### Lista de atividades
a: Com base no excerto selecionado, responda:
(i) Entre quais meses de 1844 os Manuscritos foram redigidos?
(ii) Em que ano os Manuscritos foram publicados?
(iii) De acordo com o excerto, o que é o produto do trabalho?
b: Transcreva do excerto selecionado o trecho que começa com "O texto teórico" e segue até "fato produz mercadorias.".

### Excerto selecionado
★ ★ ★ ★ ★
A servidão do trabalhador segundo as leis da economia política
Leia trechos dos Manuscritos económico-filosóficos, de Karl Marx, publicados em O essencial de Marx e Engels (Organização de Marcello Musto, tradução de Jesus Ranieri com revisão da tradução de Nélio Schneider).
O texto teórico mais relevante do “jovem Marx”, redigido entre maio e agosto de 1844, documenta sua descoberta da economia política e contém uma primeira exposição crítica da lógica da sociedade capitalista.
Publicado em 1932, um ano antes de Adolf Hitler chegar ao poder na Alemanha, os Manuscritos econômico-filosóficos constituem uma das obras mais conhecidas e debatidas de Marx em todo o mundo.
(…)
O trabalhador se torna tanto mais pobre quanto mais riqueza produz, quanto mais a sua produção aumenta em poder e extensão. O trabalhador se torna uma mercadoria tanto mais barata quanto maior a quantidade de mercadorias que ele cria. Com a valorização do mundo das coisas aumenta em proporção direta a desvalorização do mundo humano. O trabalho não produz somente mercadorias; ele produz a si mesmo e o trabalhador como mercadoria, e isto na proporção em que ele de fato produz mercadorias.
Esse fato exprime apenas isto: o objeto que o trabalho produz, o seu produto, se confronta com ele como um ser estranho, como um poder independente do produtor.
O produto do trabalho é o trabalho que se fixou num objeto, que se tornou coisa, é a objetivação do trabalho. A efetivação do trabalho é a sua objetivação. Essa efetivação do trabalho aparece ao estado econômico-político como desefetivação do trabalhador, a objetivação como perda do objeto e servidão ao objeto, a apropriação como estranhamento, como exteriorização.
A efetivação do trabalho aparece como desefetivação a tal ponto que o trabalhador é desefetivado até morrer de fome. A objetivação aparece como perda do objeto a tal ponto que o trabalhador é despojado não só dos objetos mais necessários à vida, mas também dos objetos do trabalho. O próprio trabalho se torna um objeto, do qual o trabalhador só consegue se apossar com os maiores esforços e com as mais irregulares interrupções. A apropriação do objeto aparece como estranhamento a tal ponto que, quanto mais objetos o trabalhador produz, tanto menos consegue possuir e tanto mais cai sob o domínio do seu produto, do capital.
★ ★ ★ ★ ★
### Trechos dos dados
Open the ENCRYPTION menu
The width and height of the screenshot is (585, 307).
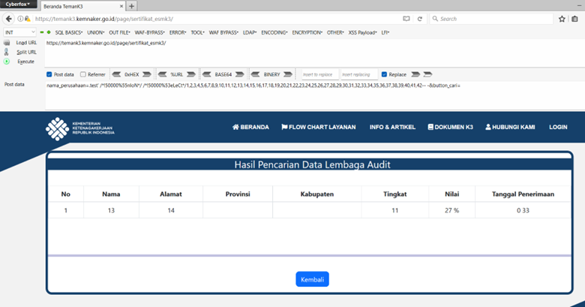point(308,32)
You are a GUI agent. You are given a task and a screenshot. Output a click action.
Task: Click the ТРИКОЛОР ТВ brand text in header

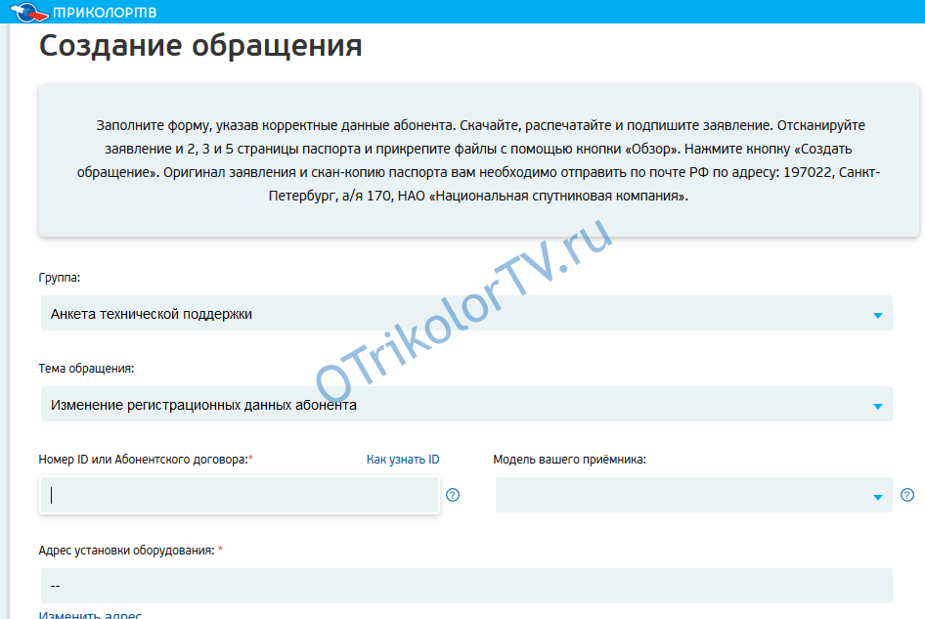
★ ★ ★ ★ ★
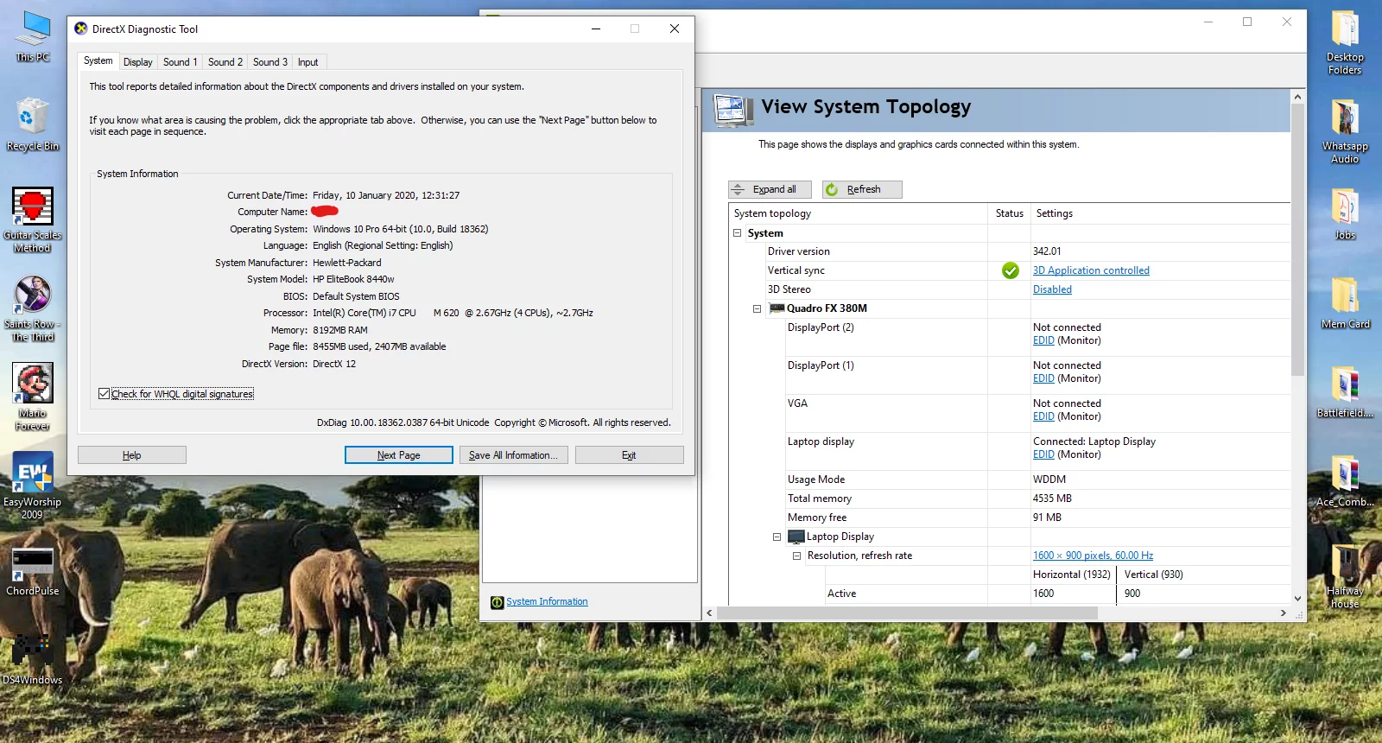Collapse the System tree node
★ ★ ★ ★ ★
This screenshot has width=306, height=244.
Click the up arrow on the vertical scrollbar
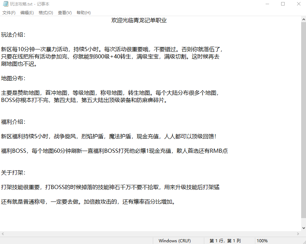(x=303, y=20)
★ ★ ★ ★ ★
### Resolução dos exercícios
a:
(i) Entre maio e agosto.
(ii) Em 1932.
(iii) É o trabalho que se fixou num objeto, que se tornou coisa, ou seja, a objetivação do trabalho.

b:
O texto teórico mais relevante do “jovem Marx”, redigido entre maio e agosto de 1844, documenta sua descoberta da economia política e contém uma primeira exposição crítica da lógica da sociedade capitalista.
Publicado em 1932, um ano antes de Adolf Hitler chegar ao poder na Alemanha, os Manuscritos econômico-filosóficos constituem uma das obras mais conhecidas e debatidas de Marx em todo o mundo.
(…)
O trabalhador se torna tanto mais pobre quanto mais riqueza produz, quanto mais a sua produção aumenta em poder e extensão. O trabalhador se torna uma mercadoria tanto mais barata quanto maior a quantidade de mercadorias que ele cria. Com a valorização do mundo das coisas aumenta em proporção direta a desvalorização do mundo humano. O trabalho não produz somente mercadorias; ele produz a si mesmo e o trabalhador como mercadoria, e isto na proporção em que ele de fato produz mercadorias.